____ Dataset excerpts

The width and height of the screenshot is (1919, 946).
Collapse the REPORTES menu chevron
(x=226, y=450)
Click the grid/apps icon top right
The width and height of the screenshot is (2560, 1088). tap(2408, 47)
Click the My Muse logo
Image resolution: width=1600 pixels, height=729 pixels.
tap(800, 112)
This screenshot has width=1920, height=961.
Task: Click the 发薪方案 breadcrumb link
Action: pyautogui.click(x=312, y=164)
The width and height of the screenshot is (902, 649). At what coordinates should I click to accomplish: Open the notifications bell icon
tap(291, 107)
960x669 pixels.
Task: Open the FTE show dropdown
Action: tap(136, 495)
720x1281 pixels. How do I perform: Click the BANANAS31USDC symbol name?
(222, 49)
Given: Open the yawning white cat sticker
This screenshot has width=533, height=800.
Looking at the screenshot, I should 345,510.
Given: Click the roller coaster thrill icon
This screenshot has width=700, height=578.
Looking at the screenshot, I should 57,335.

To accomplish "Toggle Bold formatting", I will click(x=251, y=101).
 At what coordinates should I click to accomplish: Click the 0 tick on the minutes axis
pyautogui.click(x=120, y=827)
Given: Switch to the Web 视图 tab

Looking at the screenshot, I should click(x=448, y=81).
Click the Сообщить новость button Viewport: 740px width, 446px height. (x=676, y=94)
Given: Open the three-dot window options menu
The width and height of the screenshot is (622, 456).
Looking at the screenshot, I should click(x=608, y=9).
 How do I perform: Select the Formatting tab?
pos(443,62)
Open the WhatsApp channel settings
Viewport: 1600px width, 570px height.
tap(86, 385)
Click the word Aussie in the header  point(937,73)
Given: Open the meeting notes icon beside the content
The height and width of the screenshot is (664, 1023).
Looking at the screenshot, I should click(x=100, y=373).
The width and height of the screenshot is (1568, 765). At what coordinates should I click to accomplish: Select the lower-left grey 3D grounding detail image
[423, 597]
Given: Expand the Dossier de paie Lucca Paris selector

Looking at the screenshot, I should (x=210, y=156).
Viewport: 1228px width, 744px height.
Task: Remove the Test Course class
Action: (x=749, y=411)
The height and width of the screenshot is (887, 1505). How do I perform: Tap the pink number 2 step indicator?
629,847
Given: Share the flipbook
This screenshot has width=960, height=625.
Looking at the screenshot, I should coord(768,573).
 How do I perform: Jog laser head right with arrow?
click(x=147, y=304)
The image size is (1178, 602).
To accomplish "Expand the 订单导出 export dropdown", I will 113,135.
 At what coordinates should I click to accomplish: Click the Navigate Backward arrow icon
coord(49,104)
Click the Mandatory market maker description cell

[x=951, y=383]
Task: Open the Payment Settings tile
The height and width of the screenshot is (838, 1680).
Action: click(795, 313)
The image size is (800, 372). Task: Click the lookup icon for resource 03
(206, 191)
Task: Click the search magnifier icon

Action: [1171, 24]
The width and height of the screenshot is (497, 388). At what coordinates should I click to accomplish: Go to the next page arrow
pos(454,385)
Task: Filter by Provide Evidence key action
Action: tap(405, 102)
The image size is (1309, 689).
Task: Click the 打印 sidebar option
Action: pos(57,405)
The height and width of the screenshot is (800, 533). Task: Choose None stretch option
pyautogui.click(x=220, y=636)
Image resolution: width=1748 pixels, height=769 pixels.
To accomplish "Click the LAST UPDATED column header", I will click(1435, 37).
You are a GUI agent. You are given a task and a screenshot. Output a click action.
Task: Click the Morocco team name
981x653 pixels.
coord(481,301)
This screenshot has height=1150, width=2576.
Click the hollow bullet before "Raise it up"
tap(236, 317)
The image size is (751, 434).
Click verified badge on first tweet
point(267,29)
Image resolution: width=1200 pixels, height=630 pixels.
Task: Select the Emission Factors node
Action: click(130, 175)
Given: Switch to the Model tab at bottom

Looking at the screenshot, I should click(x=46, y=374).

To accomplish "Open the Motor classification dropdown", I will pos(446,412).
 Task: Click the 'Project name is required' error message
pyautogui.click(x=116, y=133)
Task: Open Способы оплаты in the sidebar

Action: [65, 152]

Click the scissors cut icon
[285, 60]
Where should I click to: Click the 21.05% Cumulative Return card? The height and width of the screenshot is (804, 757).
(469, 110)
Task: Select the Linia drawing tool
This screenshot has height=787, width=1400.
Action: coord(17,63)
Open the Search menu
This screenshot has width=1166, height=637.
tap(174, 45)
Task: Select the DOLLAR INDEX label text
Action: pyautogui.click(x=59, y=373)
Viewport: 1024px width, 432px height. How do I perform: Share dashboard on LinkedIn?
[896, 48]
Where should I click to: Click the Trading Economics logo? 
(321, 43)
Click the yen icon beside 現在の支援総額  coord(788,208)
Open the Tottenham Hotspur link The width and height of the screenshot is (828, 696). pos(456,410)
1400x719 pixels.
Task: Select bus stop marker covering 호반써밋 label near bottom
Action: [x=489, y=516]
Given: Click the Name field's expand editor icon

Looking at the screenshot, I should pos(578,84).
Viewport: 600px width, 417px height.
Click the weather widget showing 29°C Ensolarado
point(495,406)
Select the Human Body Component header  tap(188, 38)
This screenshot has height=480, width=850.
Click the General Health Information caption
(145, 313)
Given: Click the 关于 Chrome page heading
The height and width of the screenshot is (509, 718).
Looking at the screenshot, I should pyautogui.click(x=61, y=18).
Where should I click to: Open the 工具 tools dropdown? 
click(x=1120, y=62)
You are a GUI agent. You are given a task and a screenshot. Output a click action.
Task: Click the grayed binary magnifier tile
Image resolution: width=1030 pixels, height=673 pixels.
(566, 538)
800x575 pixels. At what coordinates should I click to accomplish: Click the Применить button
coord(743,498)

________

| Task brief |
For this exercise, copy each line from the listing above that has the word "tile".

| Exercise solution |
Task: Open the Payment Settings tile
Task: Click the grayed binary magnifier tile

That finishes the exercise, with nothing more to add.